Cuanto haces a tus prójimos lo haces a mí, porque yo soy ellos y ellos son la Iglesia” (MR 8,12).

Desde Estadilla habían acudido las hermanas Juana y Teresa a ser esos “ángeles de la caridad” para la población de Calasanz que se debatía con la epidemia de tifus, y el P. Palau no dudó en acudir en su ayuda. Él optó por tocar la carne, el corazón, el alma de quien se cruzaba por su camino. Solo así pudo decirse de él que había muerto como había vivido, que había muerto…

“como mueren los católicos, como mueren los justos, como mueren los santos” (El Ermitaño 28 marzo 1872).

Su corazón ya andaba herido de amor:

Amada mía, Esposa mía, Hermana mía, has herido de muerte mi corazón; con una mirada…te has dado a conocer…con tu mirar…mi corazón ha quedado herido de muerte: tu mirada me ha muerto” (MR 2,11).

Y solo así pudo morir contagiando a muchos hombres y mujeres de su tiempo, y de nuestro tiempo, el amor concreto a Cristo, el Cristo total, a la Iglesia, Cuerpo de Cristo, que hoy, en su belleza, continúa herida en los prójimos más vulnerables.

¿Somos nosotros de los que hemos sido contagiados por él?  ¿Queremos serlo? ¿Verdad que todos/as conocemos hermanos y hermanas nuestros, que se atreven, también hoy, a no guardar “distancias de seguridad” y se dejan contagiar con creatividad de los pensamientos o quereres de los demás, aunque con ello tengan que irse dejando morir para acoger la Vida?

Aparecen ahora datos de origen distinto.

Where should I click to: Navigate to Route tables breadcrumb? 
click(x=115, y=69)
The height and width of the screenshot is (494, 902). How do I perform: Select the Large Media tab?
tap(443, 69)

Que sepamos poner nombre y rostros concretos a quienes hoy nos siguen contagiando con su cercanía, con su compresión, con su ejemplo y entrega; que aprendamos a hacernos prójimo que cultiva cada día el arte de vendar con el óleo de la mirada contemplativa y la ternura, y el vino de la escucha y la compasión, las heridas de los hermanos/as nuestros que, quizá muy cerca de nosotros/as, han quedado despojados/as, excluidos/as, en el camino de la muerte.

Que en estos días en los que caminamos hacia la Pascua, en estos días en los que celebramos, como familia palautiana, la Pascua del P. Palau, su paso a la Vida, sepamos dejarnos “contagiar”, “alterar”; que estemos dispuestos a inclinarnos para tocar y curar las heridas de los otros, para cargarnos al hombro unos a otros.